Anonymized individual-level data on all cancers occurring since 1995 were provided by ECRIC. These data also included NOAR registration numbers (when applicable), thus enabling discrimination between cases developing in NOAR patients from those developing in the general population. This data set consisted of an anonymized patient number, date of the earliest mention of a tumor according to ECRIC data (effectively, the date of diagnosis), the International Statistical Classification of Diseases and Related Health Problems, Tenth Revision code of the tumor, the last date of known contact, and the status of the patient at that point in time. ECRIC also receives notification of the death of any patient registered as having a tumor, through the National Death Register. Therefore, the date of last known contact will represent either the date of a patient's death or the last date at which a physician had contact with the patient. These data were then used to determine cancer survival, which was calculated from the date of first mention to either the date of death or the end of the study period (defined as March 31, 2004).
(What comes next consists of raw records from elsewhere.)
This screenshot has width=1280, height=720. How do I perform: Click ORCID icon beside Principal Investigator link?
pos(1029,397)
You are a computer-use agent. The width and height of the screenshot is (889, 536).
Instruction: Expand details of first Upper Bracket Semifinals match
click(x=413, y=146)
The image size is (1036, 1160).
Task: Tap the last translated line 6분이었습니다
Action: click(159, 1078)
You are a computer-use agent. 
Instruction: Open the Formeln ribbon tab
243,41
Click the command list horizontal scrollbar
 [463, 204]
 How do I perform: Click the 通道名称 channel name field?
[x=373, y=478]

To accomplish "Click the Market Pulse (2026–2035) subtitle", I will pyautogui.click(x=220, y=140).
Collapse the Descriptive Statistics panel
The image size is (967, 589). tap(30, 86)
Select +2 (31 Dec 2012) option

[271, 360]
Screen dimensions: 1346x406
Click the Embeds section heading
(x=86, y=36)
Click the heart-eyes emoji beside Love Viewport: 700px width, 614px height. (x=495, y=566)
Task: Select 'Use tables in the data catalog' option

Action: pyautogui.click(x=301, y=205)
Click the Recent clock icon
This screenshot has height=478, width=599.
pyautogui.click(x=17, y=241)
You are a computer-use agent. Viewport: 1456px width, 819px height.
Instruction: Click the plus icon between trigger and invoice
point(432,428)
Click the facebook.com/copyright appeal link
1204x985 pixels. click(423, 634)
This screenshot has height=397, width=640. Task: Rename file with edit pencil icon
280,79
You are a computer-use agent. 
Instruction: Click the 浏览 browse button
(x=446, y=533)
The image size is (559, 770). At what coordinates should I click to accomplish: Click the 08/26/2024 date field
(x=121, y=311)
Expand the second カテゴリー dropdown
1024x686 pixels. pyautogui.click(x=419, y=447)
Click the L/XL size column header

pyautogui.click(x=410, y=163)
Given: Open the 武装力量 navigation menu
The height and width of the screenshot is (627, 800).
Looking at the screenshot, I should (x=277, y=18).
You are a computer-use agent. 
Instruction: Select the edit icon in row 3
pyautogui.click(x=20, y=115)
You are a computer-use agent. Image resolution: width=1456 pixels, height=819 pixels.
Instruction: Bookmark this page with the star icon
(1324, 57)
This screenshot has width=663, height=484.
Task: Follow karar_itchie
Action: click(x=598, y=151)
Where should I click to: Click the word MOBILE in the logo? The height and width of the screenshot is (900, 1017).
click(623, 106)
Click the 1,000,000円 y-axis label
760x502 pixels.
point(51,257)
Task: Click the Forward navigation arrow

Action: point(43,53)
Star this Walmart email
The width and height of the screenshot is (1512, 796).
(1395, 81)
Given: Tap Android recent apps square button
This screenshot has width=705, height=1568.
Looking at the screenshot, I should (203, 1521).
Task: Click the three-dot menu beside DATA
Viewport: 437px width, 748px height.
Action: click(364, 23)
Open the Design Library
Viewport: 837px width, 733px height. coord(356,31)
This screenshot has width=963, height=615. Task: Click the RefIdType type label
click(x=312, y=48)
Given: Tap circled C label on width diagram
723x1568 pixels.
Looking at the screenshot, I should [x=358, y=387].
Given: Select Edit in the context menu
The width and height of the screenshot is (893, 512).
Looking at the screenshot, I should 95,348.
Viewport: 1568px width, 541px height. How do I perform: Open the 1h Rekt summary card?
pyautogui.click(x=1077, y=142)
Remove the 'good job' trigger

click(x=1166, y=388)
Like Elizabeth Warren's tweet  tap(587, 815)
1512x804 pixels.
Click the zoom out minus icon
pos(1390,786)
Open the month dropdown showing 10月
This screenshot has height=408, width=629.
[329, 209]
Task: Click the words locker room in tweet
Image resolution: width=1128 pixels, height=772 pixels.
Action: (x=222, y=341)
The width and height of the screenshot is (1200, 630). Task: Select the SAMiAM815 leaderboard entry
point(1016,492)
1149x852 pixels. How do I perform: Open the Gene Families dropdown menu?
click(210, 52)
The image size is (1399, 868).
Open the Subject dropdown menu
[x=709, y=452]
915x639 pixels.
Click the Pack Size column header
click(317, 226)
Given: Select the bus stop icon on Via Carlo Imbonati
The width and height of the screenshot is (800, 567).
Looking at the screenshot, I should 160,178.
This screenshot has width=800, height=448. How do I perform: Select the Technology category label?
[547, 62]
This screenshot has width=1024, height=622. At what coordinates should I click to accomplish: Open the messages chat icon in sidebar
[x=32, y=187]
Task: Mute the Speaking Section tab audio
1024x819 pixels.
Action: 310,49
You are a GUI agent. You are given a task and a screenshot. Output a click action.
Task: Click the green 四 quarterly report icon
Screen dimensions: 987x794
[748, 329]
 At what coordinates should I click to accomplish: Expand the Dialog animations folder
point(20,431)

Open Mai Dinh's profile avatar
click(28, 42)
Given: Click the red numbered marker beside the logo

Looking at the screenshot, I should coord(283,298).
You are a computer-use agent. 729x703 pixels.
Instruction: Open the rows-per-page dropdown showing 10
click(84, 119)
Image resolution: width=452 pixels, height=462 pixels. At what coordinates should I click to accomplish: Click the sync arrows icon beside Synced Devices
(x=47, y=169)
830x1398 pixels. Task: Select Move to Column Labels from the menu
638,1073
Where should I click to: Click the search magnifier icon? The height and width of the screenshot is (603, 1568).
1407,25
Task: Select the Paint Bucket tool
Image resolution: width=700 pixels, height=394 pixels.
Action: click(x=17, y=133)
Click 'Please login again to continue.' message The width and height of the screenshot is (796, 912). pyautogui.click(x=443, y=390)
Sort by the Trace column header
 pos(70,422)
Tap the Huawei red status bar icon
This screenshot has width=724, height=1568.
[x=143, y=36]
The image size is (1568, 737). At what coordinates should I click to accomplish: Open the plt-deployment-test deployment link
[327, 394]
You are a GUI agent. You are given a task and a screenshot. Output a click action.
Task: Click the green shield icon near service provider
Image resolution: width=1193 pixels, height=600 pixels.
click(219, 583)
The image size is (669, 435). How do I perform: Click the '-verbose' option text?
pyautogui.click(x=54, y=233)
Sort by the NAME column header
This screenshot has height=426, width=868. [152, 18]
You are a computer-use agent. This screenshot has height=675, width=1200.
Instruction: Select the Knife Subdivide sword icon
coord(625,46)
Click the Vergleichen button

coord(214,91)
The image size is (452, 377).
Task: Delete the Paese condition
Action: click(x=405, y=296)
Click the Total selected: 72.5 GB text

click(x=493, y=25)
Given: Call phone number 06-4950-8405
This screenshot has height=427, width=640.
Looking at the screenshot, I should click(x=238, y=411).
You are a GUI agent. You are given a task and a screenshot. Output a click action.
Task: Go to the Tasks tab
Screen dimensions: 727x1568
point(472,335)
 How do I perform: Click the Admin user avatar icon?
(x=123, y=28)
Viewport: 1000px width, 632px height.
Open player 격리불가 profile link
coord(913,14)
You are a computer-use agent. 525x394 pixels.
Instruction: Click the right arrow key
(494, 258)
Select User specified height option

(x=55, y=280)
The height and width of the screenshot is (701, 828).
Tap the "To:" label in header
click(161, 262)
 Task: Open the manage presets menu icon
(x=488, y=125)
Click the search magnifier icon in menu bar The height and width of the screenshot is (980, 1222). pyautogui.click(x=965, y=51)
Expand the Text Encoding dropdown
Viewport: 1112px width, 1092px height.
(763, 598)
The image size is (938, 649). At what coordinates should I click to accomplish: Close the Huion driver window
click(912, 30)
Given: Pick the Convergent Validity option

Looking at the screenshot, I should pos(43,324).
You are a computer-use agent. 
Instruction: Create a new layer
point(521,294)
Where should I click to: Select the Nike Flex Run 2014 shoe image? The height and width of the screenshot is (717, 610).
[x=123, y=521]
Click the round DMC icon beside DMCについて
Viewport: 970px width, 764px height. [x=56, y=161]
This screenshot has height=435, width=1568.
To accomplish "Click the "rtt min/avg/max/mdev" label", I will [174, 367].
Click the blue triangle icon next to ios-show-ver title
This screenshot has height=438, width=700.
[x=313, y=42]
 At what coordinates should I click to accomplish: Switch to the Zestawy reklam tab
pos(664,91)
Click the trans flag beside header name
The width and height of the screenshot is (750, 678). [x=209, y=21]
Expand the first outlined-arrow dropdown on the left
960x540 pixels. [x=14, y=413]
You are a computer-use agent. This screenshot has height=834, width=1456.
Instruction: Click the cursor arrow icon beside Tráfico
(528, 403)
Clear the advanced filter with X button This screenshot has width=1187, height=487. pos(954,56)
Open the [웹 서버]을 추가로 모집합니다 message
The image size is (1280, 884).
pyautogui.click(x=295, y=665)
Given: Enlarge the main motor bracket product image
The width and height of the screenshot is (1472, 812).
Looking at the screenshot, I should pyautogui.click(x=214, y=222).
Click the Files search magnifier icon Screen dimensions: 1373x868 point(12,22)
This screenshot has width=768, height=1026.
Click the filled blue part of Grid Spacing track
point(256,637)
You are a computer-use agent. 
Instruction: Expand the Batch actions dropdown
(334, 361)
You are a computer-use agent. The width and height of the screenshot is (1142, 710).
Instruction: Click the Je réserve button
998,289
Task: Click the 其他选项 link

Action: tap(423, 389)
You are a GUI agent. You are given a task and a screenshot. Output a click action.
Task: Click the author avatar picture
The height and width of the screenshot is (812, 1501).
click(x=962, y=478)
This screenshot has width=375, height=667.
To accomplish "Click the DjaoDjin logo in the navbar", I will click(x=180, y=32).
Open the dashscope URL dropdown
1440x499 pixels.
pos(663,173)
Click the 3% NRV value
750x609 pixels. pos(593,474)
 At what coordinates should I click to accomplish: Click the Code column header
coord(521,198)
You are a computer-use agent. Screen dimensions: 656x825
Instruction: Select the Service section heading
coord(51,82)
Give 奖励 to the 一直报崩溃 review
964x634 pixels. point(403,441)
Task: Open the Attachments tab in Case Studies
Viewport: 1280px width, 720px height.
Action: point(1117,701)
For the purposes of analysis, only the first-ever primary cancer occurring during the at-risk period was considered. Patients with known preexisting cancers (i.e., cancers diagnosed before the start of followup) were not excluded, because data on such cancers were unavailable for the comparison group (see below). However, cases of secondary cancer (i.e., a cancer that had spread from another site) were excluded.
Cancer ascertainment in the local population.
ECRIC was also used to obtain regional cancer incidence rates of all-site cancers first reported since 1995. For the purposes of analysis and to ensure comparability with the IP cohort, only the first primary cancer reported during this time period was considered. Secondary cancers and cases of nonmalignant skin cancers and carcinoma in situ were excluded. These data were used to produce 10-year age (at cancer diagnosis), calendar-year, and sex-specific incidence rates for each cancer site of interest. In this case, the denominator was the age- and sex-stratified population living in Norfolk in that year (i.e., the number of persons, per year, at risk). Rates from 2002 were used in place of rates from 2003 and 2004, because data from those years were unavailable. As with the IP cohort, survival was calculated from the date of cancer diagnosis to the date of last contact.
Statistical analysis.
The followup period started 12 months after the onset of IP symptoms (to reduce the likelihood that the cancer predated the onset of arthritis) or the start of 1995 (because hospital linkage data were available only for the period starting January 1, 1995) and ended on the date of death, cancer diagnosis, emigration, or March 31, 2004 (the end of the study period).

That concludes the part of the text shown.